## [Task goal]
Print all of the data exactly.

*** Exercise material ***

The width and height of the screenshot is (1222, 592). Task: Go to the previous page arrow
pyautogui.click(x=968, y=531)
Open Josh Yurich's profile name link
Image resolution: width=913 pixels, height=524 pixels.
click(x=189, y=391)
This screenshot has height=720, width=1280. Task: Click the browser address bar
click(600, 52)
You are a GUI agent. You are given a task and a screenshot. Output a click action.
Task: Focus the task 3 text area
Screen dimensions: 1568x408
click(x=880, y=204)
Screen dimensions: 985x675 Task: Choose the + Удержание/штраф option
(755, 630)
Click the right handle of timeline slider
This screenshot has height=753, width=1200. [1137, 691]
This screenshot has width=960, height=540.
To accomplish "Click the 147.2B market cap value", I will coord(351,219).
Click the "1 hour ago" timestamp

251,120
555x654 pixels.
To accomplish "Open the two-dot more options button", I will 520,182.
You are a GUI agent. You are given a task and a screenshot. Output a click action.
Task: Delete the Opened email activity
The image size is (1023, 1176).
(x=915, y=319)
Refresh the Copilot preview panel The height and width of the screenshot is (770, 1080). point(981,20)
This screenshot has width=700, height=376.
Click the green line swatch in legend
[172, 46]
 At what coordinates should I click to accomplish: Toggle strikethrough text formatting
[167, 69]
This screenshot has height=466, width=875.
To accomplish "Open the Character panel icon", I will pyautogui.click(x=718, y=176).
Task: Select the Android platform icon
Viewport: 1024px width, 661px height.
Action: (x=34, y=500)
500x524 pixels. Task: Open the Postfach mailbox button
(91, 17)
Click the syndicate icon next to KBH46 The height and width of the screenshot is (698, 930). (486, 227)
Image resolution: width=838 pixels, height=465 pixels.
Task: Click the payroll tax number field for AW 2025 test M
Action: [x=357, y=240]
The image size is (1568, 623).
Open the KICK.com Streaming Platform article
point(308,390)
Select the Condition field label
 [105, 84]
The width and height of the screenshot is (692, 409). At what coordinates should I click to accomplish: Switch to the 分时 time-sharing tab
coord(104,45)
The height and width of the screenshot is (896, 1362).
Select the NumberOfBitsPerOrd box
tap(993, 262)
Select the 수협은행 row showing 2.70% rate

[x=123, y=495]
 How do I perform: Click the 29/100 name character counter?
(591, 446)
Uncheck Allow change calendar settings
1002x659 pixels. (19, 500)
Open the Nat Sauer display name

*** End of Exercise material ***

## [Answer for this exercise]
The width and height of the screenshot is (1222, 592). Task: Go to the previous page arrow
pyautogui.click(x=968, y=531)
Open Josh Yurich's profile name link
Image resolution: width=913 pixels, height=524 pixels.
click(x=189, y=391)
This screenshot has height=720, width=1280. Task: Click the browser address bar
click(600, 52)
You are a GUI agent. You are given a task and a screenshot. Output a click action.
Task: Focus the task 3 text area
Screen dimensions: 1568x408
click(x=880, y=204)
Screen dimensions: 985x675 Task: Choose the + Удержание/штраф option
(755, 630)
Click the right handle of timeline slider
This screenshot has height=753, width=1200. [1137, 691]
This screenshot has width=960, height=540.
To accomplish "Click the 147.2B market cap value", I will coord(351,219).
Click the "1 hour ago" timestamp

251,120
555x654 pixels.
To accomplish "Open the two-dot more options button", I will 520,182.
You are a GUI agent. You are given a task and a screenshot. Output a click action.
Task: Delete the Opened email activity
The image size is (1023, 1176).
(x=915, y=319)
Refresh the Copilot preview panel The height and width of the screenshot is (770, 1080). point(981,20)
This screenshot has width=700, height=376.
Click the green line swatch in legend
[172, 46]
 At what coordinates should I click to accomplish: Toggle strikethrough text formatting
[167, 69]
This screenshot has height=466, width=875.
To accomplish "Open the Character panel icon", I will pyautogui.click(x=718, y=176).
Task: Select the Android platform icon
Viewport: 1024px width, 661px height.
Action: (x=34, y=500)
500x524 pixels. Task: Open the Postfach mailbox button
(91, 17)
Click the syndicate icon next to KBH46 The height and width of the screenshot is (698, 930). (486, 227)
Image resolution: width=838 pixels, height=465 pixels.
Task: Click the payroll tax number field for AW 2025 test M
Action: [x=357, y=240]
The image size is (1568, 623).
Open the KICK.com Streaming Platform article
point(308,390)
Select the Condition field label
 [105, 84]
The width and height of the screenshot is (692, 409). At what coordinates should I click to accomplish: Switch to the 分时 time-sharing tab
coord(104,45)
The height and width of the screenshot is (896, 1362).
Select the NumberOfBitsPerOrd box
tap(993, 262)
Select the 수협은행 row showing 2.70% rate

[x=123, y=495]
 How do I perform: Click the 29/100 name character counter?
(591, 446)
Uncheck Allow change calendar settings
1002x659 pixels. (19, 500)
Open the Nat Sauer display name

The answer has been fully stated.